ACTIVITY.
The entries that follow must be given again exactly, with no pictures kept.

Collected data.
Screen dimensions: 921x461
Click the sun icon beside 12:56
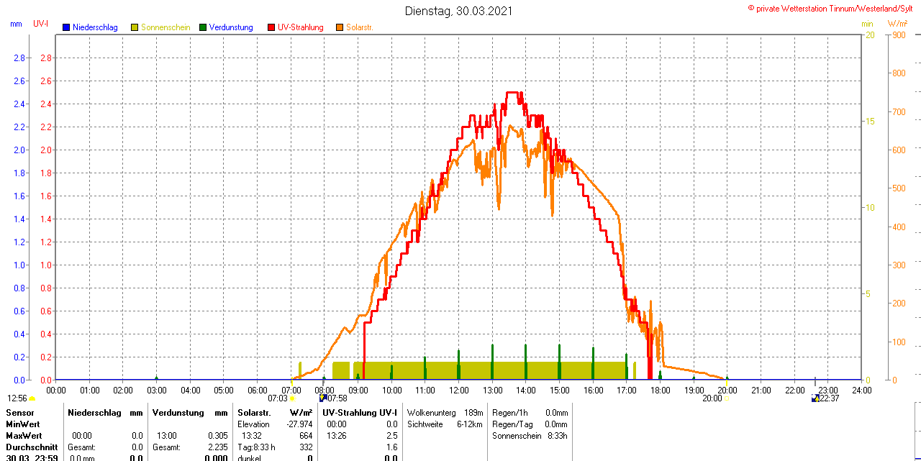pyautogui.click(x=32, y=398)
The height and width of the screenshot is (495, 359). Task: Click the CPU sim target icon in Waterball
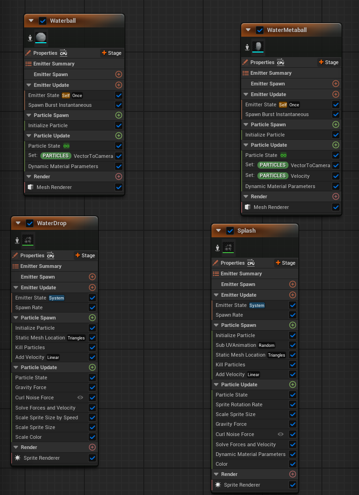tap(64, 53)
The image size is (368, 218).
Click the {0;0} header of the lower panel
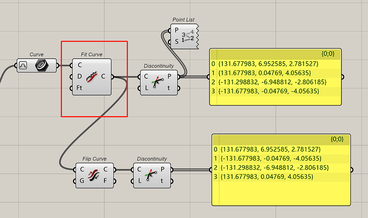[337, 140]
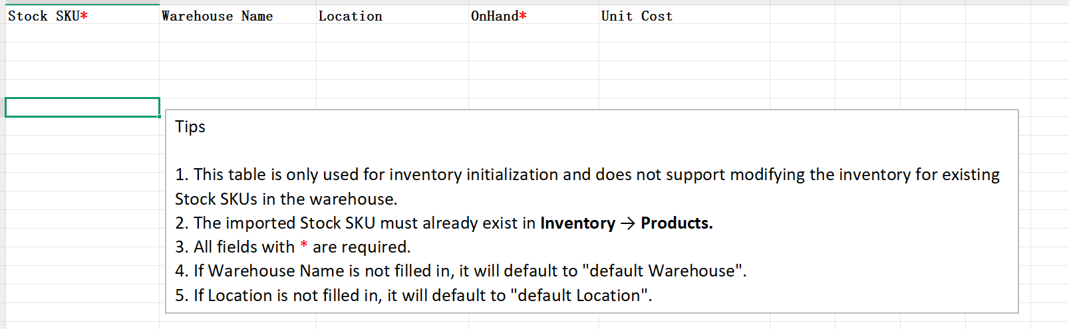Select the empty cell directly below Warehouse Name
Screen dimensions: 1069x329
click(237, 33)

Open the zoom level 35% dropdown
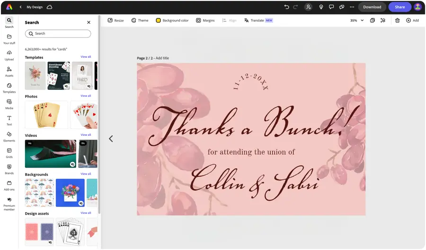click(357, 20)
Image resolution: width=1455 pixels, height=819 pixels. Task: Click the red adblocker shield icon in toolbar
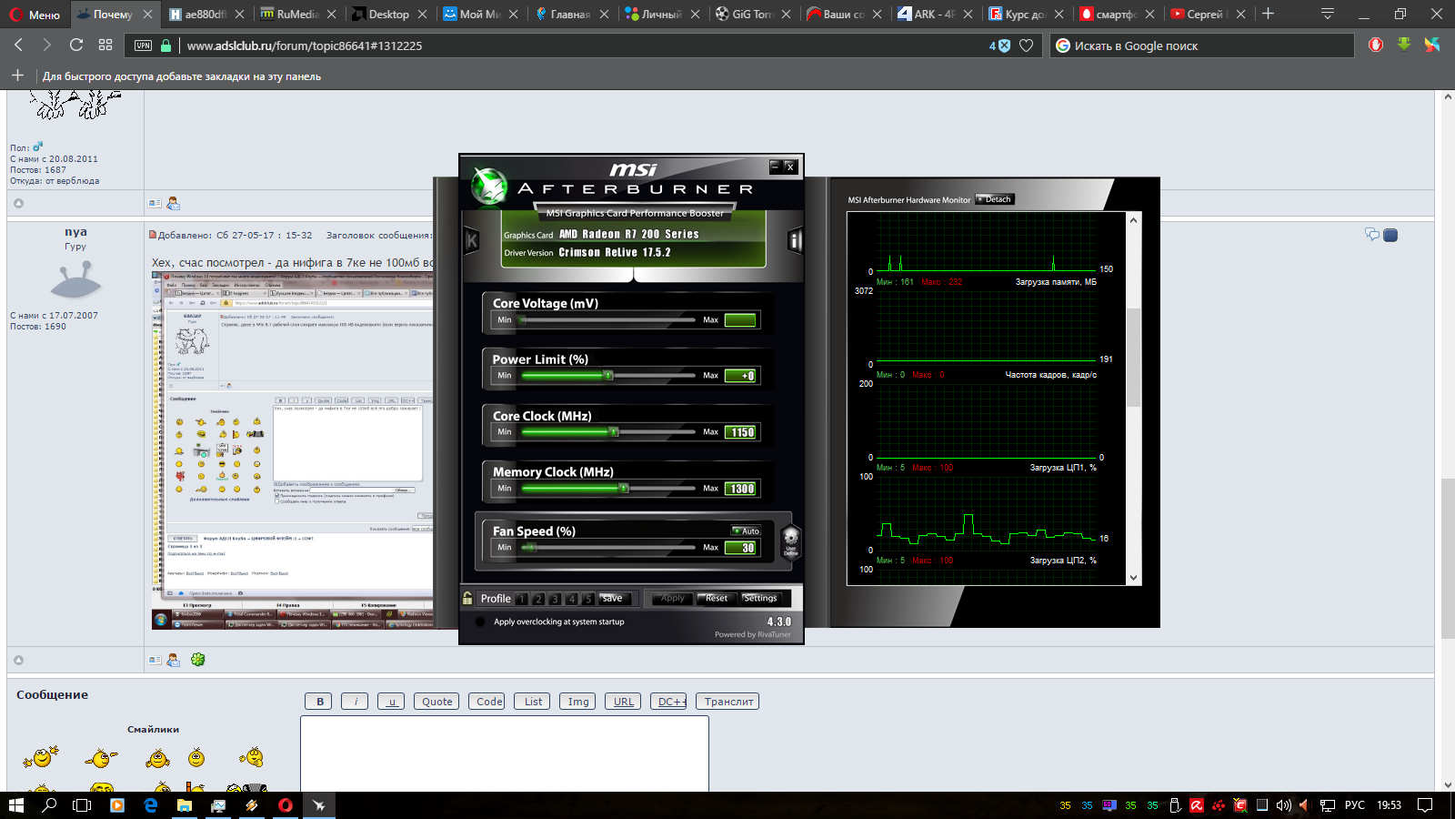click(x=1376, y=46)
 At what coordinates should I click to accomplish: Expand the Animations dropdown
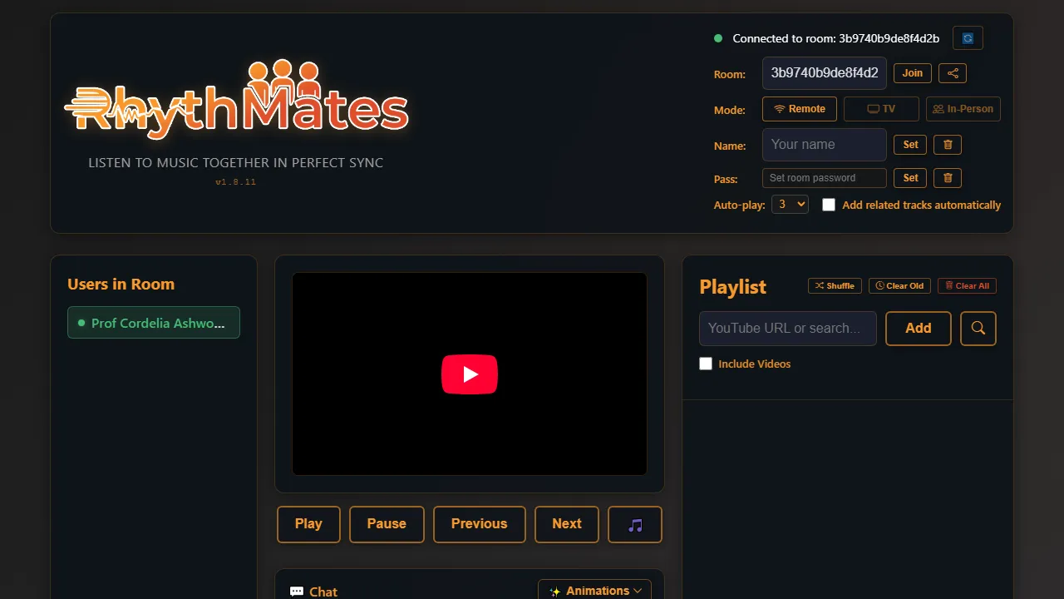[x=594, y=590]
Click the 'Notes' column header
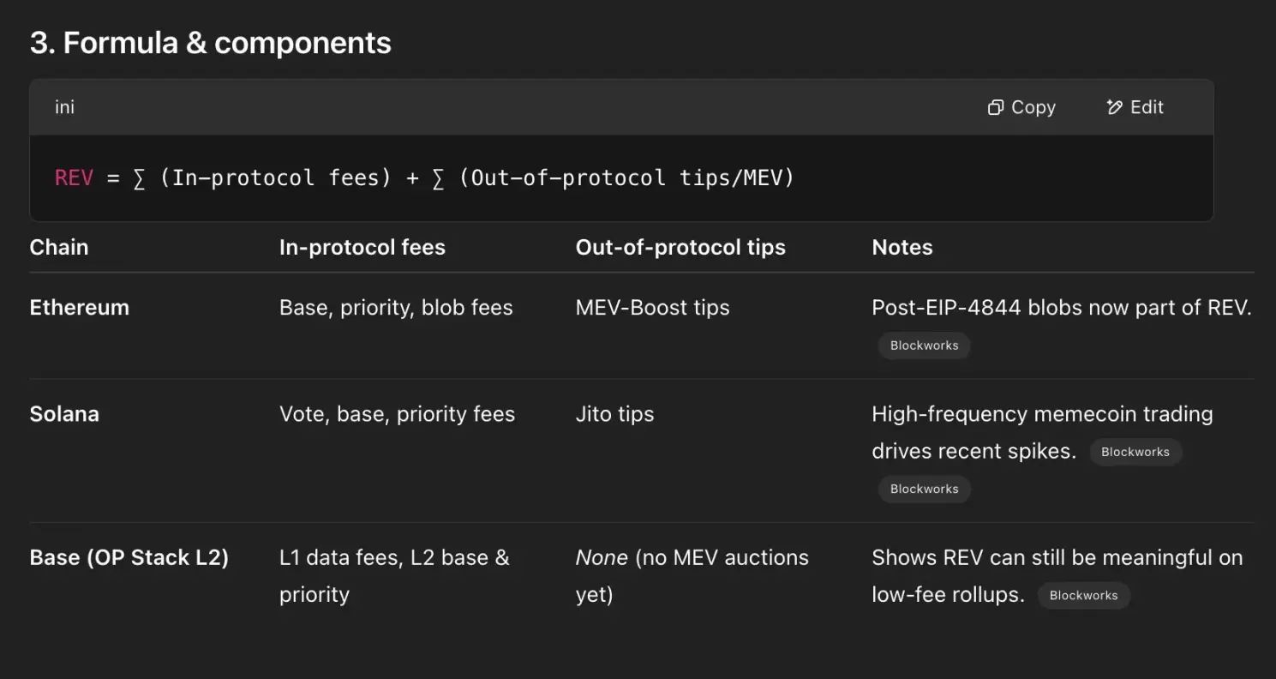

ANSWER BOX.
Screen dimensions: 921x461
Click the sun icon beside 12:56
pyautogui.click(x=32, y=398)
The height and width of the screenshot is (495, 359). Task: Click the CPU sim target icon in Waterball
tap(64, 53)
The image size is (368, 218).
Click the {0;0} header of the lower panel
[337, 140]
Select the empty cell directly below Warehouse Name
Screen dimensions: 1069x329
click(237, 33)

Open the zoom level 35% dropdown
click(357, 20)
Image resolution: width=1455 pixels, height=819 pixels. Task: Click the red adblocker shield icon in toolbar
click(x=1376, y=46)
 At what coordinates should I click to accomplish: Expand the Animations dropdown
[x=594, y=590]
Click the 'Notes' column header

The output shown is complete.